One simple example of it I can find is in Eclipse where you manipulate a project (IProject), not by calling methods on the project that change its state, but by this 3 step process:

  1. extracting its state into a descriptor object (IProjectDescription) with getDescription
  2. setting properties on the descriptor. E.g. setName
  3. applying the descriptor back to the original project with setDescription

The general principle seems to be that you have a complex object as part of a framework with many potentially interdependent properties, and rather than working directly on that object, one property at a time, you extract the properties into a simple data object, manipulate that, and apply it back.

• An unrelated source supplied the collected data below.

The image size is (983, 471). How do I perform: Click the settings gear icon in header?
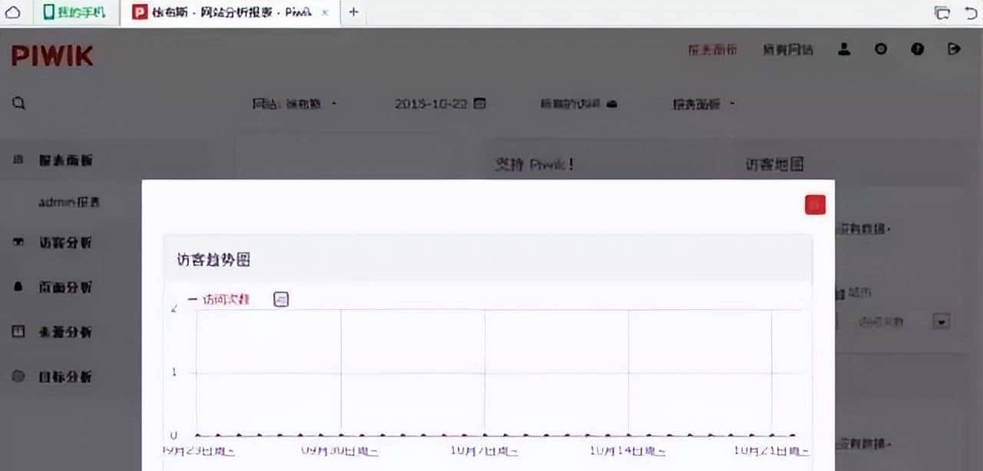(x=881, y=49)
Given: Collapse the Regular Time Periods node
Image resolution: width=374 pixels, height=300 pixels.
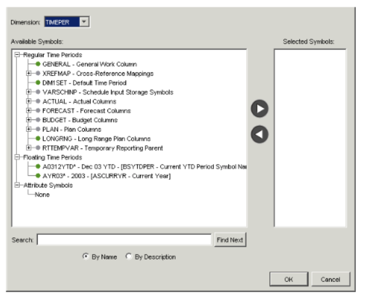Looking at the screenshot, I should coord(17,55).
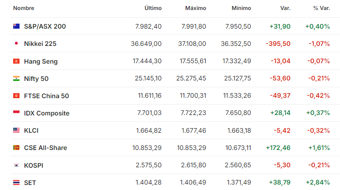This screenshot has height=190, width=340.
Task: Sort table by Nombre column header
Action: (24, 8)
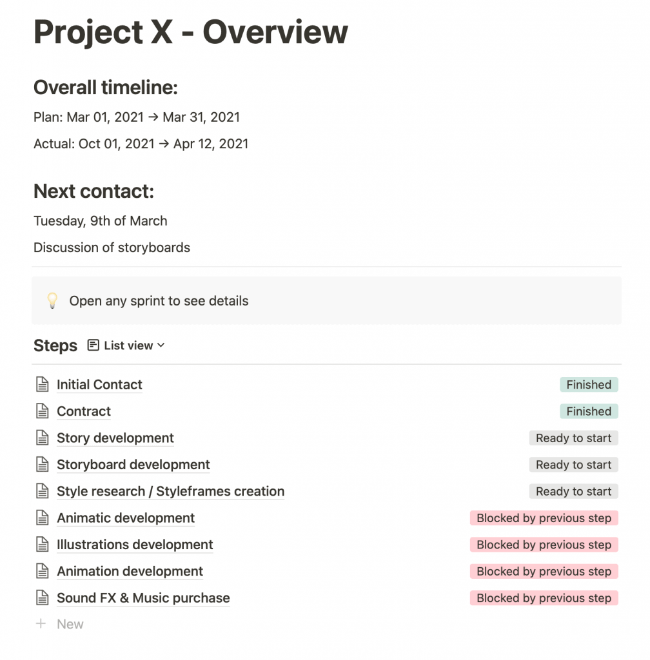
Task: Expand the chevron after List view
Action: point(161,345)
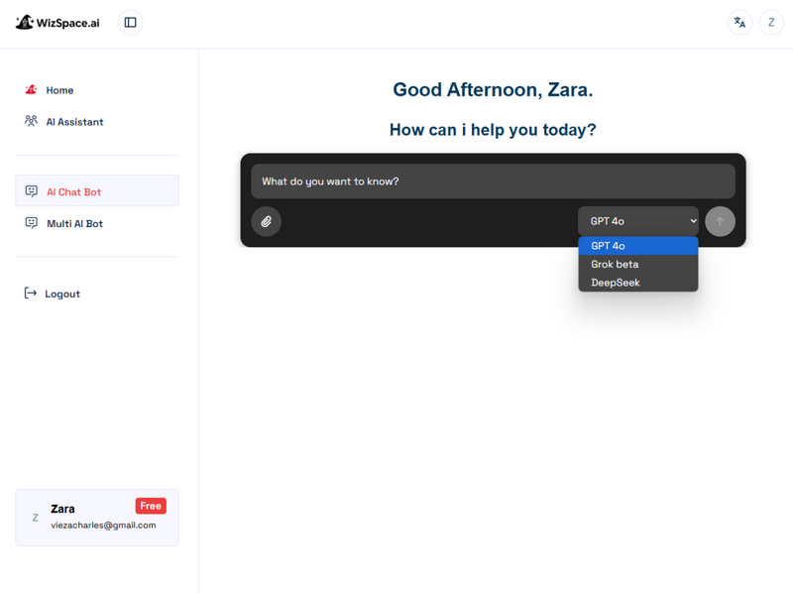
Task: Go to Multi AI Bot page
Action: click(74, 224)
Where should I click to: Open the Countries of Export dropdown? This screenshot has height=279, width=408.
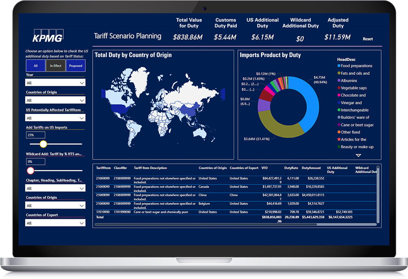pos(55,223)
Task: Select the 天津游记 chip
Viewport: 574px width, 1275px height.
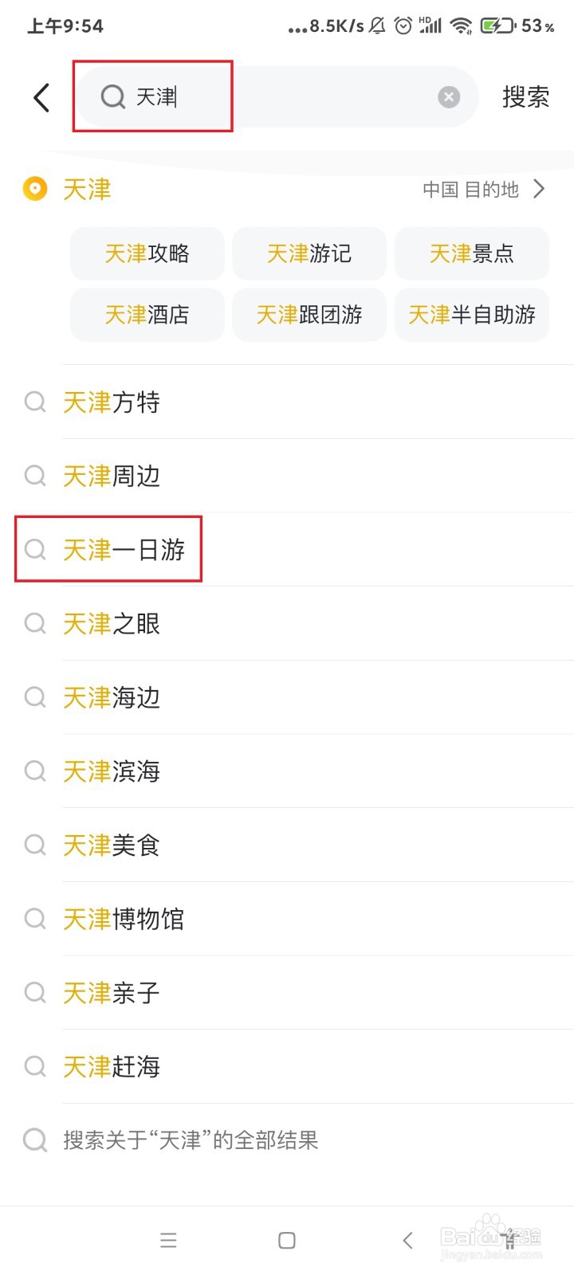Action: pos(309,253)
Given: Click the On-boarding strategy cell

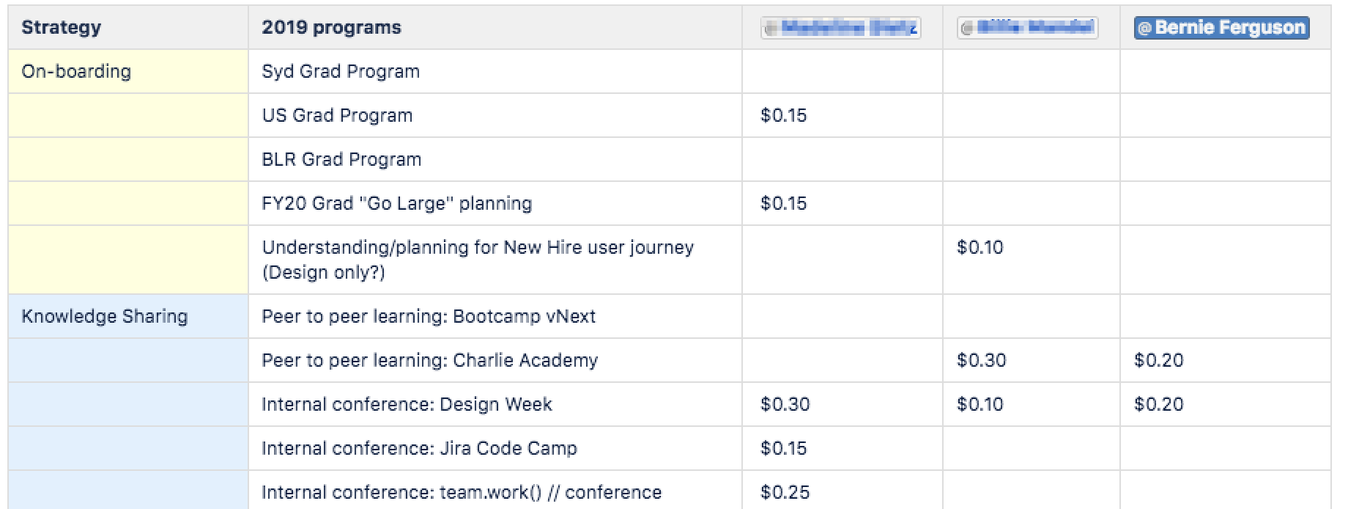Looking at the screenshot, I should (128, 71).
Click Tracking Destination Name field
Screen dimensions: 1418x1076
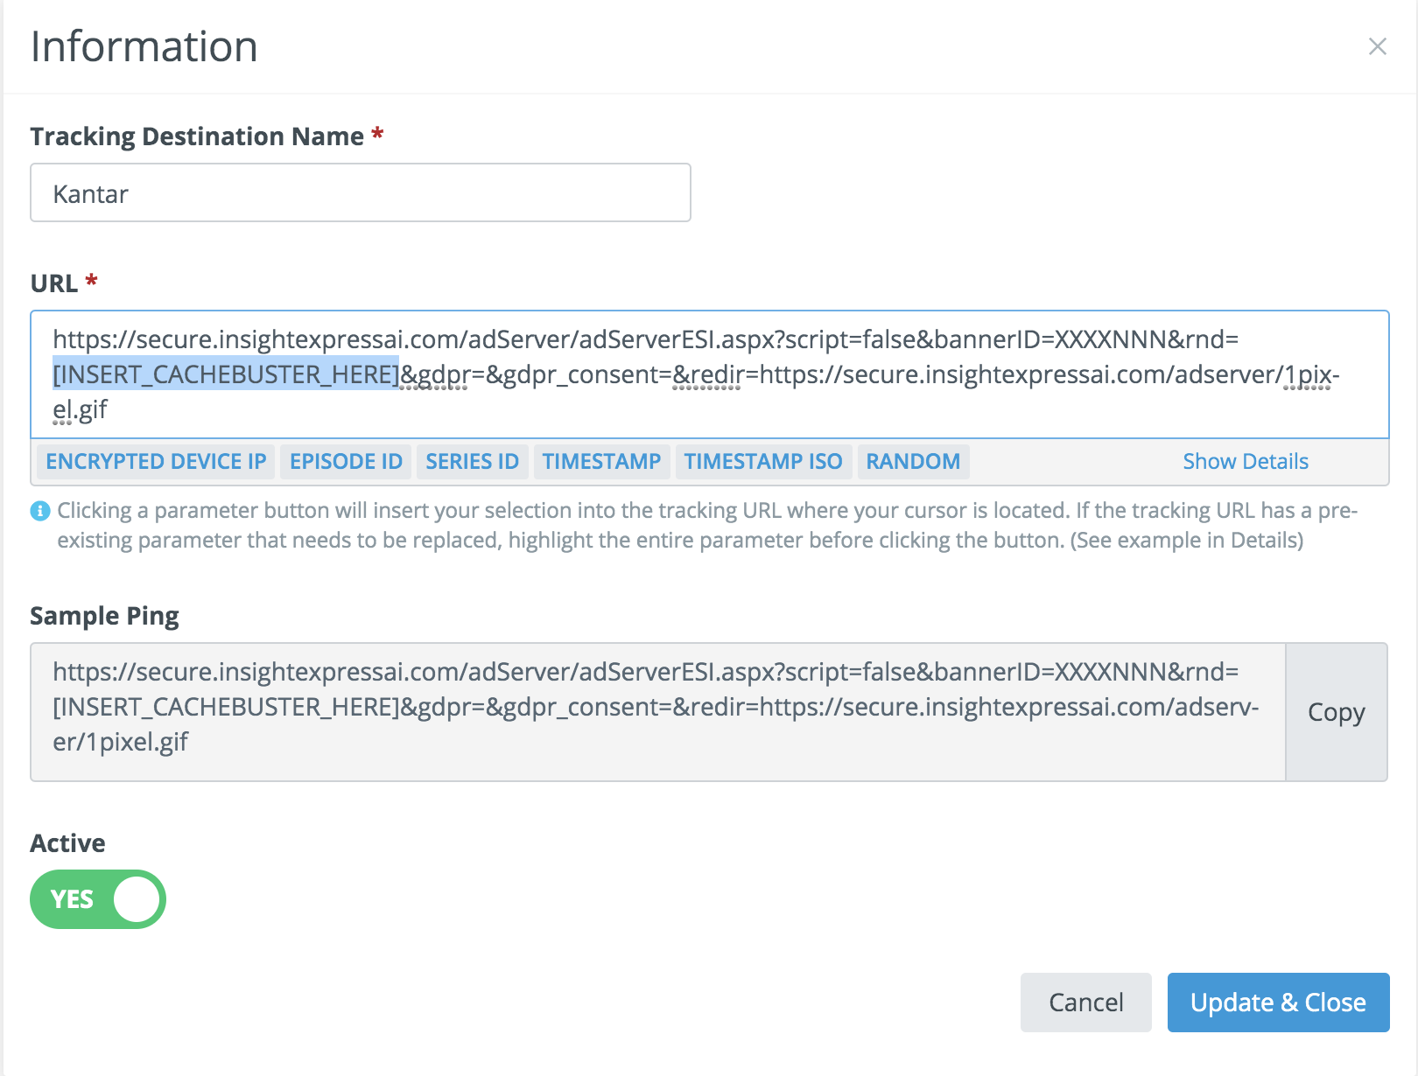click(360, 193)
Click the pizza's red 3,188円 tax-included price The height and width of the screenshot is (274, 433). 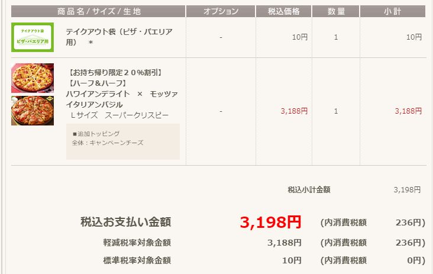[x=294, y=111]
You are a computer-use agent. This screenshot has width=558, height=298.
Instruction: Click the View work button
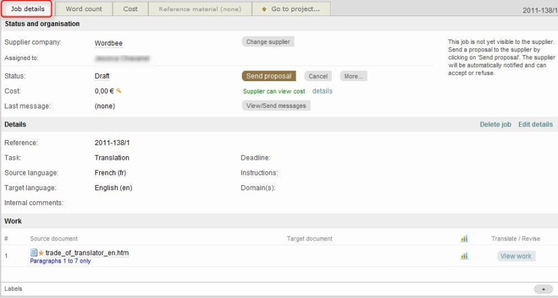coord(516,256)
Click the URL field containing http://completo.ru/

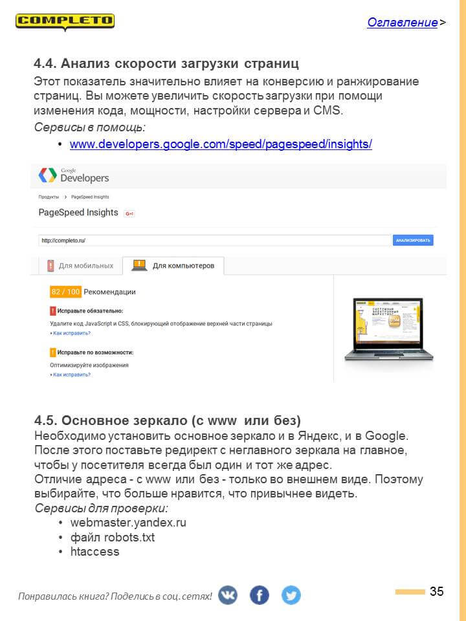coord(214,241)
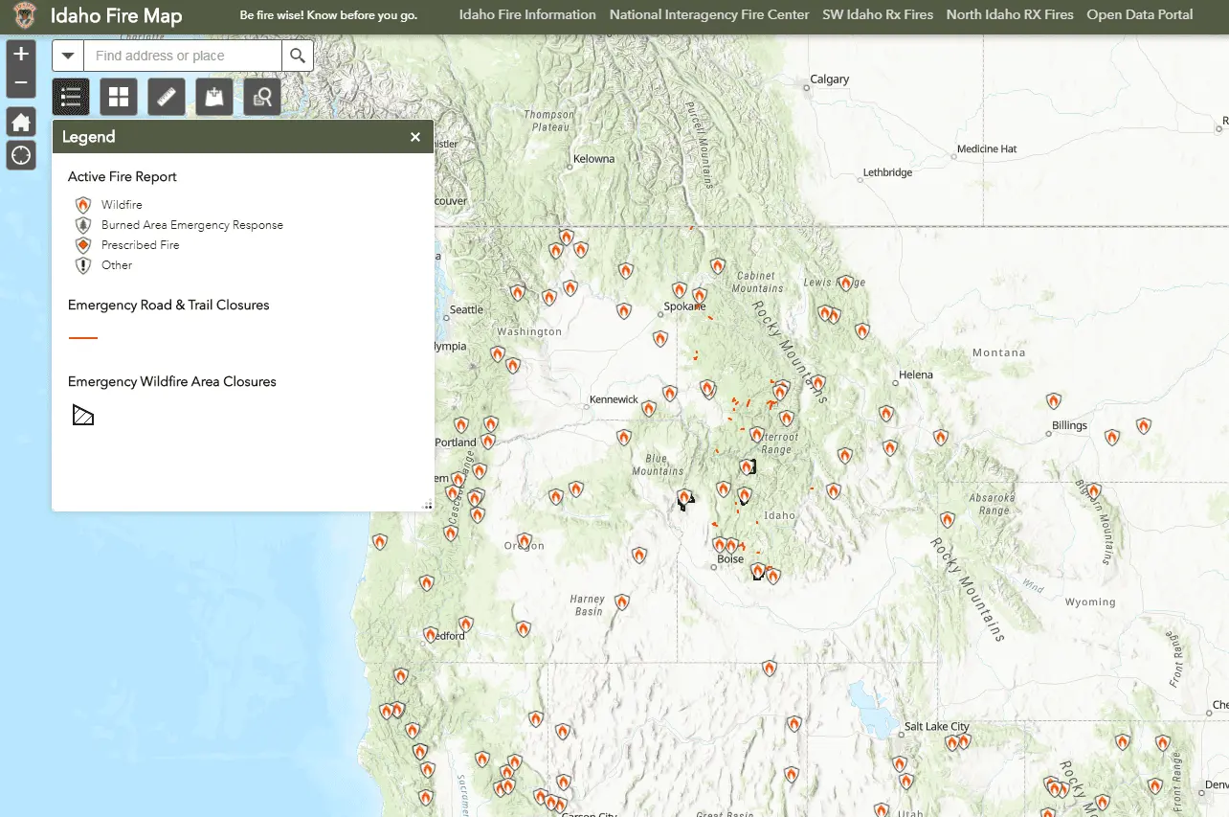This screenshot has height=817, width=1229.
Task: Grab the Legend panel resize handle
Action: click(x=428, y=505)
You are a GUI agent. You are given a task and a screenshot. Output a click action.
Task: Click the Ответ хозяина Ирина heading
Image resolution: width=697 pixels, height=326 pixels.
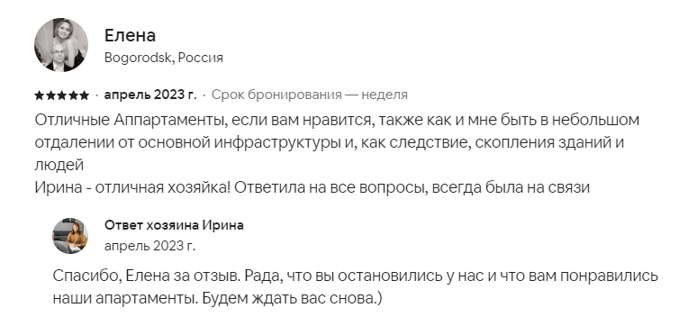(x=174, y=225)
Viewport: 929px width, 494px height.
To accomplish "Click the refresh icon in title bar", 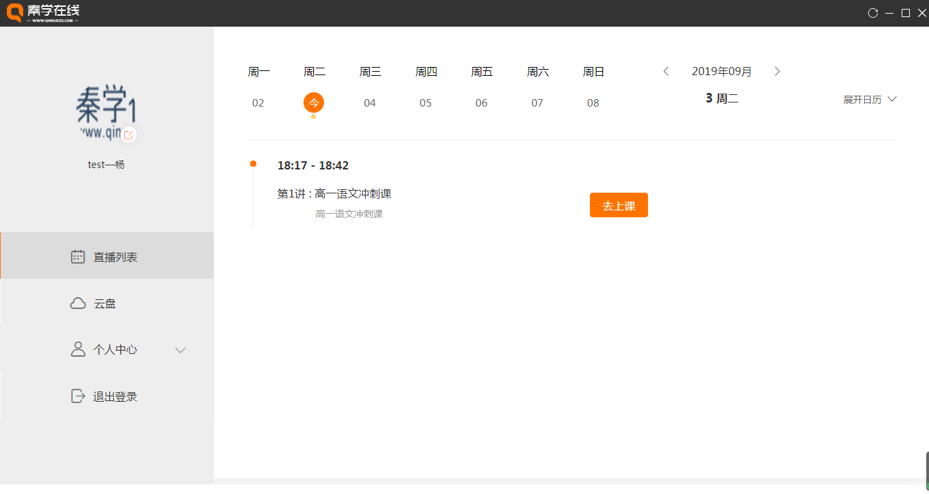I will click(x=873, y=13).
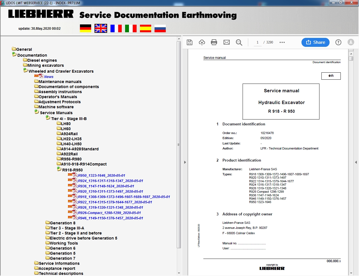Select the Russian language flag
Image resolution: width=359 pixels, height=276 pixels.
coord(160,28)
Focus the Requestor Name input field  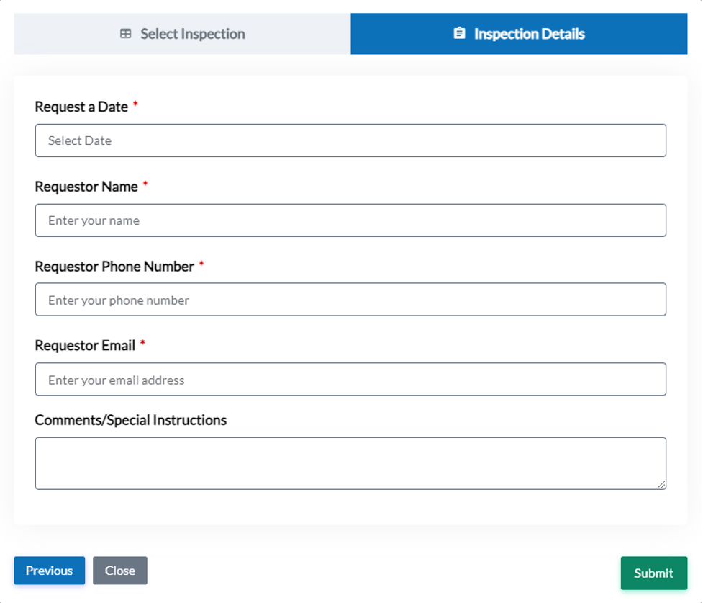click(350, 220)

It has some of the attributes of the Command pattern, in that the data object encapsulates all of the changes like a Command would – but it’s not really a Command, because you don’t execute it on the object, it’s simply a representation of the state of the object.

It also has some attributes of a Transactional API, in that, by making the changes all in one hit with the set... call, you allow for the entire modification to effectively “roll back” if any one property changes fails. But while that’s an advantage of the approach, it’s not really the main purpose of it. And what’s more, you can achieve the transactional nature without this approach, by simply adding transactional methods to the API (like commit and rollback)

There are two advantages in this pattern that I do want to exploit – although I don’t see them being exploited by the eclipse example above:

  1. You can represent the meaningful state of the underlying object while its implementation changes. This is useful for upgrading, or copying state from different types of representations. Say I release a new version of my API where I create an object Foo2 which is a totally new form of my old Foo1, but both have the same basic properties. To upgrade a Foo1 to a Foo2, I can extract those properties as a FooState. foo2.setFooState(foo1.getFooState) as simply as that. The way in which the properties are interpreted and represented is encapsulated in the Foos and can be totally different.

  2. I can persist and transmit the state of the underlying object with my simple data object, where persisting the object itself would be much more complex. So I can extract the state of Foo as a FooState, and persist it as a simple XML document then later apply it to some new object by “loading” it and applying it. Or I can transmit the FooState simply to a webservice as a JSON object whereas the Foo itself is too big and complex to transmit. (Or the objects on each end of the service call are entirely different, like Foo1 and Foo2)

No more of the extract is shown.